The following SymPy code was given to me by someone who wanted to see if Symbolics/SymbolicUtils/MTK can handle these sorts of situations.

```
using SymPy
w_1, w_2 = symbols("w_1, w_2",real=true,positive=true)
pi = symbols("pi")
left = pi*(w_1/2)+(1-pi)w_1
right = pi*w_2+(1-pi)*w_2/2
prob_simp = solve(left-right,pi)[1]
prob = max(min(solve(left-right,pi)[1],1),0)
print(prob)
y_1,y_2 = symbols("y_1,y_2")
profit = (1-(1-prob)^2)*(y_1-w_1)
print(profit)
profit_simp = (1-(1-prob_simp)^2)*(y_1-w_1)

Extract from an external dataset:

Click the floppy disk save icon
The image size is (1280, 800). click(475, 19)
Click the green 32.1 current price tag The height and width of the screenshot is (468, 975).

dprofit = diff(profit_simp, w_1)
print(dprofit)
BR = solve(dprofit,w_1)[1]
print(BR)
symmetric_sol = solve(w_2-BR(y_1 => 1))
print(symmetric_sol)
```

Can this be ported directly, and if not what are the missing features/overloads/etc.? By directly I mean that it is the symbolics output that the person cares about. The biggest thing I wasn’t sure about was how to handle the simple 1-D solve.